Each line below should be quoted exactly, please.

[Collected data]
────
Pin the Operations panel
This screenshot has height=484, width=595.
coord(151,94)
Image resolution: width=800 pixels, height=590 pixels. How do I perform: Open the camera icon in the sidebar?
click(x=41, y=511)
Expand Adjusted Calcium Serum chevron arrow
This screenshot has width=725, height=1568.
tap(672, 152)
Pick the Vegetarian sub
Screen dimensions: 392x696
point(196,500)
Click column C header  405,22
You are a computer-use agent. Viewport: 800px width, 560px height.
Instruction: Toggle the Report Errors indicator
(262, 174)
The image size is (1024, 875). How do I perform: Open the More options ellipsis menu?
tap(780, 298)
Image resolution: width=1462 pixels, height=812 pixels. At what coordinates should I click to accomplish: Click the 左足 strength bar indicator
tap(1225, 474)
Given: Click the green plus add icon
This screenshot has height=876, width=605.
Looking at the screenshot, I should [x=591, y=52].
────
> **Written answer**:
Pin the Operations panel
This screenshot has height=484, width=595.
coord(151,94)
Image resolution: width=800 pixels, height=590 pixels. How do I perform: Open the camera icon in the sidebar?
click(x=41, y=511)
Expand Adjusted Calcium Serum chevron arrow
This screenshot has width=725, height=1568.
tap(672, 152)
Pick the Vegetarian sub
Screen dimensions: 392x696
point(196,500)
Click column C header  405,22
You are a computer-use agent. Viewport: 800px width, 560px height.
Instruction: Toggle the Report Errors indicator
(262, 174)
The image size is (1024, 875). How do I perform: Open the More options ellipsis menu?
tap(780, 298)
Image resolution: width=1462 pixels, height=812 pixels. At what coordinates should I click to accomplish: Click the 左足 strength bar indicator
tap(1225, 474)
Given: Click the green plus add icon
This screenshot has height=876, width=605.
Looking at the screenshot, I should [x=591, y=52].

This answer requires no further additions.